Yes, that was my initial proposal [1]. But importing the schema that represents the data model that is assumed in the representation of the condition elements seems a simpler and more natural approach. That does not stop us from using XPath expressions, as fragments in IRIs: I have a earlier version where I tried just that, but it had other problems, see my reply to Dave [2] (maybe I should publish that version too; or would it just add to the entropy?).

What would be the benefit of using builtins, in your opinion?


> It might be, if it can be worked out elegantly.


You do not mean to suggest that what I propose is not elegant, do you?

:-)

> Gary's proposal, on the other
> hand, is a sure thing, but it is a brute-force approach. We have something very
> similar to that in FLORA-2. I find it a bit too low-level, but it is usable.


Yes, the benefit of Gary's proposal is that it is very straightforward, and probably easy to implement. We may want to consider changing the designation of schema elements, as suggested by Dave, but that would be a "detail".

On the other hand, I explored how we could deal uniformally with the schema and schema-less cases, by basing my proposal on the structure of the instance XML document rather than on the XML schema. The bottom-line is when the structure is given only by the instance document itself; or it can be interchanged as a DTD; or the structure and much more can be interchanged as schema.

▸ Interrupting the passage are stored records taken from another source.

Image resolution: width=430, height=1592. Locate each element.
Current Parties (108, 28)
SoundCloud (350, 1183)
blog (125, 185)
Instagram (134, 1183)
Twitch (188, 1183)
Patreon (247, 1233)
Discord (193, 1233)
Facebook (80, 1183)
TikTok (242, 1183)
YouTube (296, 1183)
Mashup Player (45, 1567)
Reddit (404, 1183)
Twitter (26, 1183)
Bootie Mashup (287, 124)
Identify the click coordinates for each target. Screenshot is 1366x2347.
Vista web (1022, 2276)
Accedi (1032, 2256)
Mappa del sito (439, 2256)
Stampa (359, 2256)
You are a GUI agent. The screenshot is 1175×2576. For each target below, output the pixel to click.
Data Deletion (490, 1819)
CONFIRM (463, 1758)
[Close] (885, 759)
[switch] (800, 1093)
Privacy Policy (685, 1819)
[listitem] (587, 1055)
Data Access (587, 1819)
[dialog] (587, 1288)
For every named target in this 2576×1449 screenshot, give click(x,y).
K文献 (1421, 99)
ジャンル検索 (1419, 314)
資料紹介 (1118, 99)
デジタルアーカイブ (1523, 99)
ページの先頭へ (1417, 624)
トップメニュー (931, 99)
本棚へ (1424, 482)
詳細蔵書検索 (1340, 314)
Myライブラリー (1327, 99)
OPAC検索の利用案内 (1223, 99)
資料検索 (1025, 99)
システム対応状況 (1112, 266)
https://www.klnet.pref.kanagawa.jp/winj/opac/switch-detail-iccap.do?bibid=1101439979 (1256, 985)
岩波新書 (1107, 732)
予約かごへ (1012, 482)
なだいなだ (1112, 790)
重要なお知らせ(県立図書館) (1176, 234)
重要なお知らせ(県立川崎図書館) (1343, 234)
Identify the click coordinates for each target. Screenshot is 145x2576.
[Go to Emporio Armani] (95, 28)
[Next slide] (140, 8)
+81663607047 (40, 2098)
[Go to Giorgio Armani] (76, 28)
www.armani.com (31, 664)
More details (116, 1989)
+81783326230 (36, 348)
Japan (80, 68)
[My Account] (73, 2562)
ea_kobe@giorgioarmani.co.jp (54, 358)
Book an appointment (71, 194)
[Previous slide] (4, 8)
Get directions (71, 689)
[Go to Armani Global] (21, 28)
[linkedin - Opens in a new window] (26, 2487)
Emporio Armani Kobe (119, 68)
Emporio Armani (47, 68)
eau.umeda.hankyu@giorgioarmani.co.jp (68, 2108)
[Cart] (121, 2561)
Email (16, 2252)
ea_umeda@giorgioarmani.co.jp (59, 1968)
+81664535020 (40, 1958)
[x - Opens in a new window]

But the representation and semantics of the condition elements is independent on which is the case.

Another issue is the relation with SWC and RDF XML: a RIF document that import an RDF graph or OWL ontology should be the same, whether the graph is imported as an RDF XML document or other wise. Or, at least, there should be a canonical form of the RDF XML document for which they are the same.

I do not say that it works with my proposal: I did not check it thoroughly (I would not be able to, anyway).

But a few simple tests made me believe that it might be amenable to work. e.g., assuming that the identifier of an object that is serialized, in RDF XML, as an instance element that contains an rdf:about attribute, is the value of that attribute, the couple normalizing rules below seem to work already pretty well:
- normalizing the RDF XML document to group all the rdf:Description elements about the same resource in to a single element;
- moving the value of rdf:resource attribute to the content of the element;
- dealing with rdf:type and the fact that we may want the type both as the element name (instead of rdf:Description) and as the content of an rdf:type sub-element is more tricky, but normalizing RDF XML to use only rdf:Description elements with rdf:type sub-element, arther than the shortcut of using the QName of the type as the head element for the description, and extending the semantics of o # QName to select the rdf:Description elements that contain an rdf:type sub-element, provided that the QName extpand to the content of the rdf:type element does it;
- etc.

For instance, the test case RDF_Combination_Member_1 [1] works, assuming the normalized RDF XML representation of the imported RDF graph as follows:

<rdf:RDF xmlns:ex="http://example.org/example#"
         xmlns:rdf="http://www.w3.org/1999/02/22-rdf-syntax-ns#">
   <rdf:Description rdf:about="http://example.org/example#i">
      <rdf:type>
          http://example.org/example#A
      </rdf:type>
   </rdf:Description>
</rdf:RDF>
 
I tried a few other test cases, such as http://www.w3.org/2005/rules/wiki/UCR_4.7a, and they work as well.

Cheers,

Christian
<chair> 

[1] http://www.w3.org/2005/rules/wiki/index.php?title=RIF%2BXML_data-schema&oldid=7389
[2] http://lists.w3.org/Archives/Public/public-rif-wg/2009Mar/0082.html
Received on Tuesday, 17 March 2009 12:48:58 UTC